Interested in more soy based dishes? These Pumpkin Muffins will be a scrumptious accompaniment to any Fall breakfast. Shakes are an excellent concept for breakfast and this Pineapple Coconut Smoothie may simply make you seem like you&rsquo&rsquo re in the tropics. Another concept is to establish a parfait bar . The kids like to include their own garnishes.

Looking for a simple supper? This Pad See Ew &ndash– Flat Noodles Stir-Fried in Soy Sauce is fantastic for those hectic weekdays or perhaps weekend. If you like Asian food, then you&rsquo&rsquo ll most absolutely wish to make these Pork Potstickers . They are OMG tasty! They are a bit time consuming, however so well worth it!

Edamame Guacamole

Made with avocado and edamame, this guacamole variation is both creamy and fresh. Serve with raw vegetables like celery, carrots and radishes for dipping or alongside baked pita chips as a healthy snack or appetizer.

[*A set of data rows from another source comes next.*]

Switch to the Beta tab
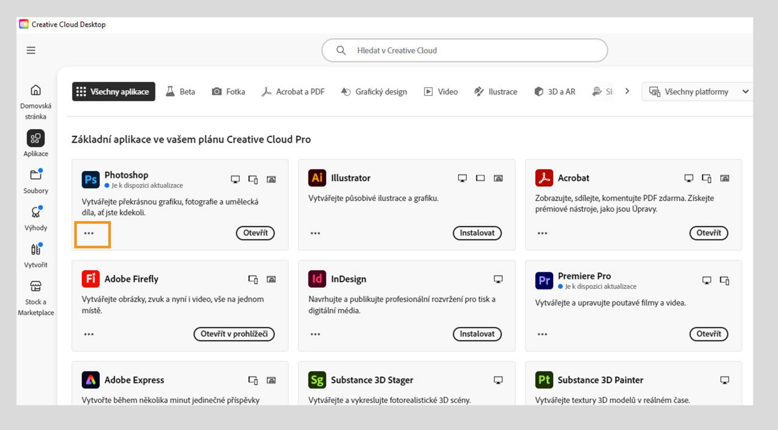This screenshot has width=778, height=430. 180,92
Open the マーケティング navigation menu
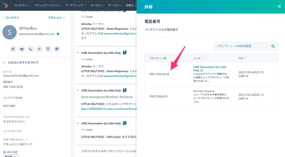This screenshot has height=157, width=285. click(75, 5)
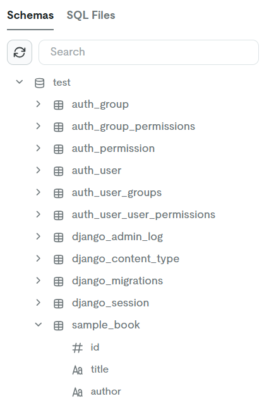
Task: Select the django_admin_log table label
Action: coord(117,237)
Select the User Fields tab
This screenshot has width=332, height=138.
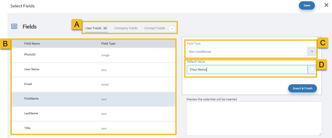point(96,28)
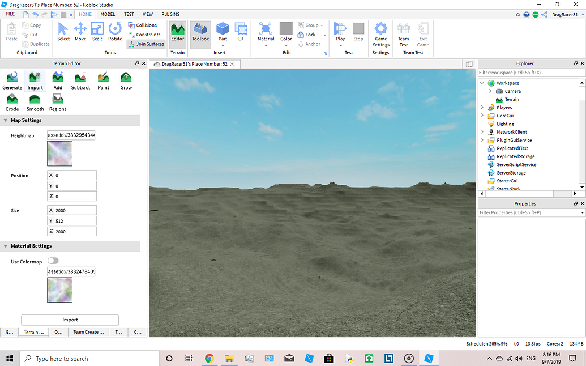Image resolution: width=586 pixels, height=366 pixels.
Task: Toggle the Use Colormap switch
Action: point(53,261)
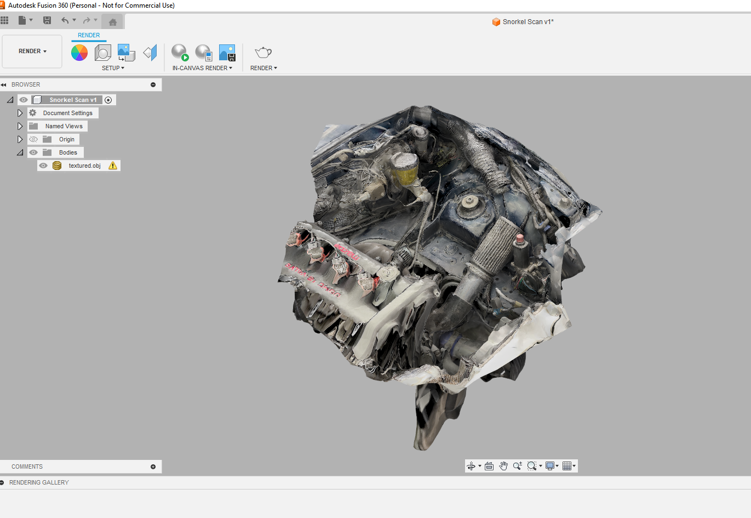
Task: Expand the Document Settings node
Action: [x=20, y=112]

  • 1 cup frozen shelled edamame, thawed
  • 1 small, ripe avocado, peeled and pitted
  • 1 canned chipotle pepper in adobo sauce, finely chopped (optional)
  • 1/3 bunch cilantro
  • 1/4 white onion, roughly chopped
  • Juice of 2 limes
  • 2 to 3 tablespoons water
  • Sea salt and freshly ground black pepper


Put edamame, avocado, chipotle, cilantro, onion, and lime juice in a food processor and pulse until almost smooth. Add enough water to make a creamy consistency and pulse again. Transfer guacamole to a bowl, season with salt and pepper and serve.